Del resto la stessa nostra logica, scagliata nei più profondi abissi del pensiero umano, ci avverte che il nostro sapere e lo stesso linguaggio sono costellati di contraddizioni. Anche su ciò che si dice del tempo, che ormai (è stato appurato da numerosi filosofi) non è altro che un’astrazione della nostra mente e non ha alcuna oggettività.

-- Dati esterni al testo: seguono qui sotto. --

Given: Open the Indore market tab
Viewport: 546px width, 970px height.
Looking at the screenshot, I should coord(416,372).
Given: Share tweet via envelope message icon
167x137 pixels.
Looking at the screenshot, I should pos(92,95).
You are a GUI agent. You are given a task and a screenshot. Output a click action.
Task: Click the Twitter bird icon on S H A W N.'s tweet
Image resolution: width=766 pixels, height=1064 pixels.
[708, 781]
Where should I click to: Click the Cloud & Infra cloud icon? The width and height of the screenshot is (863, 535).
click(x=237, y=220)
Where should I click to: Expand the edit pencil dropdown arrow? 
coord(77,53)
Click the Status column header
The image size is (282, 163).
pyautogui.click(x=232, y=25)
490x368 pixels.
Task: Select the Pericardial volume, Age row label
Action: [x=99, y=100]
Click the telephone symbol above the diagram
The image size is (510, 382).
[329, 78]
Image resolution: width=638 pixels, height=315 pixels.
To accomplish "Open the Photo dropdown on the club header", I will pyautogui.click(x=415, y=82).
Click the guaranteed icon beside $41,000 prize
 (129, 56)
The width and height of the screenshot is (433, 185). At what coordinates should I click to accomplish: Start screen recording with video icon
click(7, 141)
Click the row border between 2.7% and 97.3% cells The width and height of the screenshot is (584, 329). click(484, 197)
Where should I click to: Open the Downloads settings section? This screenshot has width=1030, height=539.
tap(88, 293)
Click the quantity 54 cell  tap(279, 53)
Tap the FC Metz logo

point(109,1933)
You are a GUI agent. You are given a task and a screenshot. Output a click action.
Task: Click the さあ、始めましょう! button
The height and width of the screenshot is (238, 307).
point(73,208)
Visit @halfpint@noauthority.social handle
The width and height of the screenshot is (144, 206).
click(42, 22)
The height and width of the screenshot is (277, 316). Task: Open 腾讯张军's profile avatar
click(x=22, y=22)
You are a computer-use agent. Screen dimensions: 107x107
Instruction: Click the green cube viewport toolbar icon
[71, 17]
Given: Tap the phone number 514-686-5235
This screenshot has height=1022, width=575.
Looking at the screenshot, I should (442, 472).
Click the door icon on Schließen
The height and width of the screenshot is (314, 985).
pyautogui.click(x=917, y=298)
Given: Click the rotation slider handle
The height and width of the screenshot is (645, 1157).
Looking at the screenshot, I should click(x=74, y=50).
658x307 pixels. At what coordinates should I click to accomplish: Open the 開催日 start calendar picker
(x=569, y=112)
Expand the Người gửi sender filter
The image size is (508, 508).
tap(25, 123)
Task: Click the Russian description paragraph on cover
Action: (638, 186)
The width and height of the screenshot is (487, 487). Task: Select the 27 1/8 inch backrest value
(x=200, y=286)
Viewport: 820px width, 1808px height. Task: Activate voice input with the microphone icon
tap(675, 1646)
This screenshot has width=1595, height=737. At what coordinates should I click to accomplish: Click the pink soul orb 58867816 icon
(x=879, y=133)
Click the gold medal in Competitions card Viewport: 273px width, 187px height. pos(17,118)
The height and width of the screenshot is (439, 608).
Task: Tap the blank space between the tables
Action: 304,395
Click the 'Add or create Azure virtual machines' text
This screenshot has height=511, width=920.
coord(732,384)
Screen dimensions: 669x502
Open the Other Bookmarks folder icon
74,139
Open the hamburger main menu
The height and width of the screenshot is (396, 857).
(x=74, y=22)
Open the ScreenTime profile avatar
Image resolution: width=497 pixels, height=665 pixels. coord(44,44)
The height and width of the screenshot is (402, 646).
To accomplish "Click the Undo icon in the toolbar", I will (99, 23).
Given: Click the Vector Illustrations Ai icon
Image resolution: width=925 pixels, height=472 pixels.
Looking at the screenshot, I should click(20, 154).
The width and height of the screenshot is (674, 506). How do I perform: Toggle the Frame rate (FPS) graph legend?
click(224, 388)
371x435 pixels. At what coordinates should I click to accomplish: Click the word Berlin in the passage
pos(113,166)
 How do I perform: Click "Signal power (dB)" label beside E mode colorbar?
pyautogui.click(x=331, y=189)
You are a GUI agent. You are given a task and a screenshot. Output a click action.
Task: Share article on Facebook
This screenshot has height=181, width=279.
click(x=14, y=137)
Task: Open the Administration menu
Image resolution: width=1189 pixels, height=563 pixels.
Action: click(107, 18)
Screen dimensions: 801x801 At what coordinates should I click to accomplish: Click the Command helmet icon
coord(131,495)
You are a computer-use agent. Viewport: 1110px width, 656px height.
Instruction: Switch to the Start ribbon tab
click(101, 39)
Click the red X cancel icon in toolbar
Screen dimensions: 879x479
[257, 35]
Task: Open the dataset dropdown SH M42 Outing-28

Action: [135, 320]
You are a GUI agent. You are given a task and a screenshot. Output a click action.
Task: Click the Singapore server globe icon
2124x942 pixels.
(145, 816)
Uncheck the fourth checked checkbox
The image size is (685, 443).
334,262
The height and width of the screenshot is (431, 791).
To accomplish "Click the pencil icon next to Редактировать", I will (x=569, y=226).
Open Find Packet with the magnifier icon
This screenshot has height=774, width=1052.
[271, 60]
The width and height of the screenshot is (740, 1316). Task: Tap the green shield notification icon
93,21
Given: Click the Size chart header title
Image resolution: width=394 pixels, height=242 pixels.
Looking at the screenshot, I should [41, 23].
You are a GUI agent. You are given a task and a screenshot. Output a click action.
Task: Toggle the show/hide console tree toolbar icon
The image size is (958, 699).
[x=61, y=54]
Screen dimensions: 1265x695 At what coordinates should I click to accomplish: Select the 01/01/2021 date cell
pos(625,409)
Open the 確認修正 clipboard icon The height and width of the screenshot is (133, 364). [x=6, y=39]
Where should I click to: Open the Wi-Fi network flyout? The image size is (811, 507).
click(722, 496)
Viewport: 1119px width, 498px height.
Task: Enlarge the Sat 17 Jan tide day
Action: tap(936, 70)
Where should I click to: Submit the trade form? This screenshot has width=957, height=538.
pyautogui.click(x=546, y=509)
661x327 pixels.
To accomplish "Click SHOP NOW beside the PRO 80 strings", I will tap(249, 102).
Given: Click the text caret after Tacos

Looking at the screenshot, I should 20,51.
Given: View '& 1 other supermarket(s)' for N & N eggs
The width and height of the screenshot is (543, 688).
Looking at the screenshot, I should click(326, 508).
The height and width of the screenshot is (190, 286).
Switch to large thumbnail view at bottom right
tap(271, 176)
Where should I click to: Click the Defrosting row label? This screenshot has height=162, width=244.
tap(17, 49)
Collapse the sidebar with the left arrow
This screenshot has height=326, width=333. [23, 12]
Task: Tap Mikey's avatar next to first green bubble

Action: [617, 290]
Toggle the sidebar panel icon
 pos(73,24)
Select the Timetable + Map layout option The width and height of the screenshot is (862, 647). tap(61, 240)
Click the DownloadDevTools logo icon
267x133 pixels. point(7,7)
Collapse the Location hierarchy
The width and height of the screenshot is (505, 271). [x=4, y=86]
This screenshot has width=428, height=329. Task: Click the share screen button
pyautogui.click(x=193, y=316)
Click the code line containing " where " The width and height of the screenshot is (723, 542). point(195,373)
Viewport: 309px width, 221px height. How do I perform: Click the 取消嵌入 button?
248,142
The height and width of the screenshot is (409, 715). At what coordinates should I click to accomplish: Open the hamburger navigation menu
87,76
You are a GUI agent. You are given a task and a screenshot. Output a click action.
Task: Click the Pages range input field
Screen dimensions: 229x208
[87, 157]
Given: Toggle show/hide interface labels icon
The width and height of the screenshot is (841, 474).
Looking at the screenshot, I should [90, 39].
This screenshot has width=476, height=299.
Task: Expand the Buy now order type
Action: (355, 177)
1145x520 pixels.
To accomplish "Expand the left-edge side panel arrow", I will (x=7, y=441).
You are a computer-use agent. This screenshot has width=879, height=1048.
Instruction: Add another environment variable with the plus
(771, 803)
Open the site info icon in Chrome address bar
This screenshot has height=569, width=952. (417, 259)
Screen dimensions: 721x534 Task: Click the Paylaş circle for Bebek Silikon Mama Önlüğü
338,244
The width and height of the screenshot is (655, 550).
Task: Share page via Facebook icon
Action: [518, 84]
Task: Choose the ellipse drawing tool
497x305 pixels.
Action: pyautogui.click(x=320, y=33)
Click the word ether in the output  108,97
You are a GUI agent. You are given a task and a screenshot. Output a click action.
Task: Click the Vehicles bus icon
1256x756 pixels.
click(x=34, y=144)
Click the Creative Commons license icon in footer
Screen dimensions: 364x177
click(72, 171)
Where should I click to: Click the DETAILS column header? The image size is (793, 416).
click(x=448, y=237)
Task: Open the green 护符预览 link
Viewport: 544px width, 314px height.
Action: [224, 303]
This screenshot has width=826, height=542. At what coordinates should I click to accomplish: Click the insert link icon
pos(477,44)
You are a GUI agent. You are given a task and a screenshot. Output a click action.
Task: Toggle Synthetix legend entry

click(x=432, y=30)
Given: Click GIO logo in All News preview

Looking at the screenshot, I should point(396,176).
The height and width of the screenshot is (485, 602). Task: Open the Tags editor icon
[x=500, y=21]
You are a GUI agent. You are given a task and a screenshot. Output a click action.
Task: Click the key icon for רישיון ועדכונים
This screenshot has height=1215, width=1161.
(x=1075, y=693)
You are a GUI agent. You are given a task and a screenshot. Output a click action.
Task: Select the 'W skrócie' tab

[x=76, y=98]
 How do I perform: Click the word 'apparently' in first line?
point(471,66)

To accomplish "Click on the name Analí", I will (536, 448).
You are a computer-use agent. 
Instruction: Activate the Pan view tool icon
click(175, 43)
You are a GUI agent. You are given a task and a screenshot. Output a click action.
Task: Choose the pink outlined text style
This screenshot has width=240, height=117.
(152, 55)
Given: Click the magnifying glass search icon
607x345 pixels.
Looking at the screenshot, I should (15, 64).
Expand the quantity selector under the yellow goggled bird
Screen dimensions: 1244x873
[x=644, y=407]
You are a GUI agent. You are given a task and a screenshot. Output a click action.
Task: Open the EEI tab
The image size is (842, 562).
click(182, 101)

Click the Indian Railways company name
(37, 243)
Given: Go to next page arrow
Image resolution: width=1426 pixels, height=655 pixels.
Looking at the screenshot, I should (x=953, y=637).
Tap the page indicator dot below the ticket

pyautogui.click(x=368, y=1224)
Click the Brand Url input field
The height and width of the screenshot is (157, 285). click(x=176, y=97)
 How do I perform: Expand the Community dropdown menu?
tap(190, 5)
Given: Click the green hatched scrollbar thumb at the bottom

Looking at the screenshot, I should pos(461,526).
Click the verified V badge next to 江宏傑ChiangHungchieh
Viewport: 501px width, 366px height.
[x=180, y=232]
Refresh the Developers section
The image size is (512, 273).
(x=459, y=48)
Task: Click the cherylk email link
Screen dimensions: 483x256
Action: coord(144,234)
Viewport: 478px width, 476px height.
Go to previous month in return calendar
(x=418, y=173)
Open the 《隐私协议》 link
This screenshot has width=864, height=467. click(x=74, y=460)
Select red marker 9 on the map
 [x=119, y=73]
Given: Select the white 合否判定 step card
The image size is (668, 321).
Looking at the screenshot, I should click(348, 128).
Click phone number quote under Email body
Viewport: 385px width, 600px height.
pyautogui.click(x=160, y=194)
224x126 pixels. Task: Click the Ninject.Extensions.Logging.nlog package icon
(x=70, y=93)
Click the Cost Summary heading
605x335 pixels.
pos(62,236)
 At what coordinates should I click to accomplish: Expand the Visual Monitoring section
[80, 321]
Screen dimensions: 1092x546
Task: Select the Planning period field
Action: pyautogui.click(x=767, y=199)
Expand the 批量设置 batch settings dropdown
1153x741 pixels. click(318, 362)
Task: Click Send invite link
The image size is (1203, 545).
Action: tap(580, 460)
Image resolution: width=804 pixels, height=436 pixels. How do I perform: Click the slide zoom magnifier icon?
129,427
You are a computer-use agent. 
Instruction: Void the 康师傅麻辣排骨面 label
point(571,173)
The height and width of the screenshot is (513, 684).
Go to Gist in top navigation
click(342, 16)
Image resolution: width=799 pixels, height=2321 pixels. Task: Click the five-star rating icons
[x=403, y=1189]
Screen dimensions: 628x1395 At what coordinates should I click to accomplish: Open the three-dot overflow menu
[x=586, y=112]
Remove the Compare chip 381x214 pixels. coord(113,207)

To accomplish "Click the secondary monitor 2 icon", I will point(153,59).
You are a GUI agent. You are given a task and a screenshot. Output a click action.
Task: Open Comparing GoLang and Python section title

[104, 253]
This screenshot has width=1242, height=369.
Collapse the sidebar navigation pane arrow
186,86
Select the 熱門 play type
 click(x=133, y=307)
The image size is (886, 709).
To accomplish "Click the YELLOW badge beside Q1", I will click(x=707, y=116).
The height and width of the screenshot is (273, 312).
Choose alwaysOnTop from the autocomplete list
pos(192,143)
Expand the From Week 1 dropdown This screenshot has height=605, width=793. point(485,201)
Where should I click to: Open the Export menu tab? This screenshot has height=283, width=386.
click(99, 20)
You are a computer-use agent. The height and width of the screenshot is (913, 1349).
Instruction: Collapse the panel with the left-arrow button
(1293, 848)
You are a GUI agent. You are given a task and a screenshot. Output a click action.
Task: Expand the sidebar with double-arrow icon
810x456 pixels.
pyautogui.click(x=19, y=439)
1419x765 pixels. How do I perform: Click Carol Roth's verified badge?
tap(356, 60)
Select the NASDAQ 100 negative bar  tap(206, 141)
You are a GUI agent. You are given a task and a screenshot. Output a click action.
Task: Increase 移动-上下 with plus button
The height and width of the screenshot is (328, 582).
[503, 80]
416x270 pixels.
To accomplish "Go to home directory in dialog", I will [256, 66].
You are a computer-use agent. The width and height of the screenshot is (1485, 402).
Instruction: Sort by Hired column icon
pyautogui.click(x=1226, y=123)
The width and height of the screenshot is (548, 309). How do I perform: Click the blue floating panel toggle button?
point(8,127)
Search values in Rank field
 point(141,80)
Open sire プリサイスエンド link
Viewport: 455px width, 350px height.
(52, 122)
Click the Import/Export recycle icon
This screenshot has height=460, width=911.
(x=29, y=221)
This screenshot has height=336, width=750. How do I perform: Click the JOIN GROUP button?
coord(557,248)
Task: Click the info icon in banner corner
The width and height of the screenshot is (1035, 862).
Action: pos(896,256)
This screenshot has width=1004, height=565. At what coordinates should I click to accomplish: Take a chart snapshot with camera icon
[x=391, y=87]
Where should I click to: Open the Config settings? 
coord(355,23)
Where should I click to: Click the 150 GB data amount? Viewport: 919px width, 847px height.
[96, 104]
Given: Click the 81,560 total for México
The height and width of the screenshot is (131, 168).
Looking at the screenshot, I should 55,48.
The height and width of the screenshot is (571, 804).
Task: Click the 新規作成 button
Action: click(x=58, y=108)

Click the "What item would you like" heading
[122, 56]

Diceva Giovanni Vannucci, un santo monaco che ho conosciuto personalmente :
” Il regno di Dio in noi è la coscienza della propria eternità; chi ne è consapevole germoglia e cresce spontaneamente come il grano verso la mietitura. Chi matura nel regno di Dio distrugge il tempo e lo spazio e vede se stesso eterno. Seduto sulla riva del divenire vede la corrente trascinare mille e mille cose, non si getta nell’onda per salvare il ciarpame che essa trascina. Ha compreso che una cosa è il fiume del tempo e una cosa è l’uomo; l’onda che implacabile passa non potrà nuocergli. Non pensa alla brevità della vita, avendo la certezza di vivere sempre; non l’angoscia della morte, ma l’ansia di vivere la verità.”